EL AMOR A LA NATURALEZA

La doctrina vegana, en el colmo de la estrechez de miras, se otorga en exclusividad la potestad de amar a los animales. No obstante, y mal le pese, el sentimiento de amor hacia los animales y la naturaleza en general no es exclusivo ni siquiera de la dieta. Culturas como las de las regiones árticas (inuit y yupik) o de las estepas mongolas basan su dieta en productos de origen animal, y en ellas suele darse un profundo respeto hacia la vida que les sirve de sustento. Para los indios de las praderas norteamericanas, el bisonte ha tenido siempre rango de sagrado. En el paleolítico dibujábamos ciervos, caballos y otros animales de caza como primera forma de expresión artística, no lechugas y pepinos. Y en nuestra sociedad actual, salvando las distancias, ocurre otro tanto. A casi todos nos preocupa el medio ambiente y nos disgusta que tantas especies estén al borde de la extinción. A la mayoría nos fascina pasear por el bosque, observar las abejas libando, sentarnos a la orilla de un riachuelo, escuchar la agitación de las hojas de los árboles movidas por el viento. ¿Por qué? Porque somos biófilos desde tiempos ancestrales, amamos la Naturaleza porque sentimos que es nuestro medio. Vivimos en ciudades en las que nos sentimos extraños, y necesitamos escaparnos periódicamente a la que sigue siendo nuestra casa. Muchas son las personas que comparten con cualquier vegano su amor por los animales, sólo que sin que ello condicione su dieta. Eso sí, en general unos y otros coincidirán en que debe abolirse el sufrimiento en todos los ámbitos. No está mal, ¿no? Es algo increíble que este objetivo común sea repudiado.

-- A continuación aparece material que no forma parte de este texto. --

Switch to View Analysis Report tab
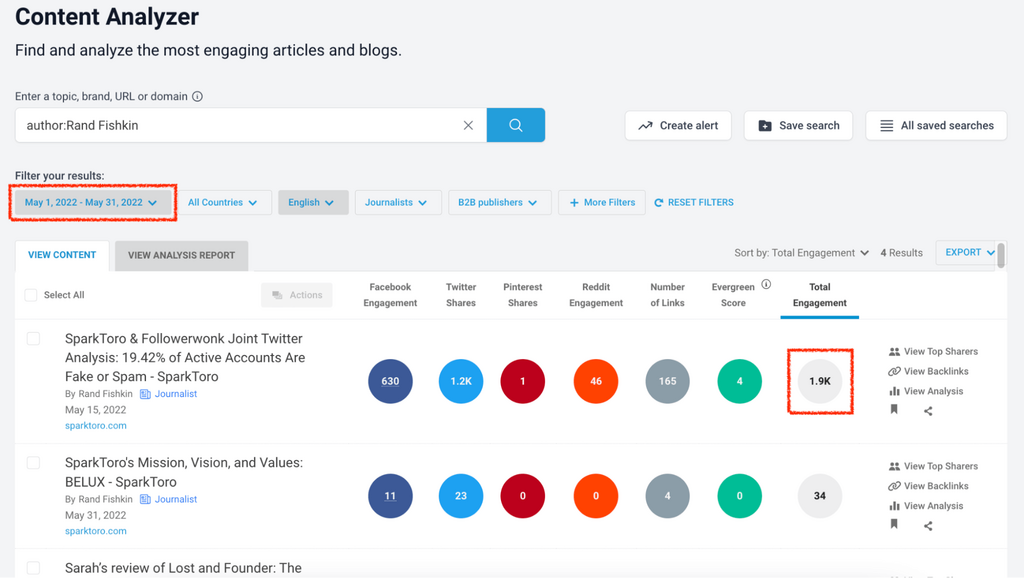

En general, cualquier postura vital que conlleve sentimientos de amor merece todo el reconocimiento y aprecio. Ahora bien, eso siempre y cuando no sea a la vez fuente de odio. Y, por desgracia, en la doctrina vegana suele aparecer esta doble cara. En vez de mostrarse seductora y paciente, a menudo sufre de una inflexibilidad que termina en desprecio hacia quienes disienten. Así, no es raro que un vegano integrista, enfrentado a un entorno que en su mayoría no sigue sus tesis, caiga en la misantropía, algo paradójico en una doctrina tan pretendidamente piadosa. Personalmente, si una ideología me llevara por semejantes derroteros, desde luego me la cuestionaría, pero muchos no se dan ni cuenta.

Visto lo visto, la doctrina vegana es ante todo una de las diversas maneras de canalizar el amor hacia la naturaleza. Pero el amor no es una cuestión moral. Es amor. Y ante él, pocos razonamientos caben, y mucho menos se inculca a base de argumentos y más argumentos. Se siente o no se siente. Y cuando se siente, cada cual lo expresa a su manera y lo gestiona según su personalidad, sus convicciones, sus aptitudes y sus experiencias previas.

En suma, y ya para concluir, seguir la dieta vegana como acto de respeto hacia la vida animal es una decisión loable, pero no es la decisión que sirva para delimitar a unas personas de otras. La bondad, la honestidad, la solidaridad y la justicia no son valores exclusivos de nadie, bien al contrario, son valores que hemos de compartir y alentar entre todos nosotros por encima de los caminos seguidos por cada cual. Si queremos hacer de éste un mundo mejor, todos hemos de hacer concesiones en pos de la unidad. Si nos enrocamos en propuestas de máximos, vamos mal. No hay otra.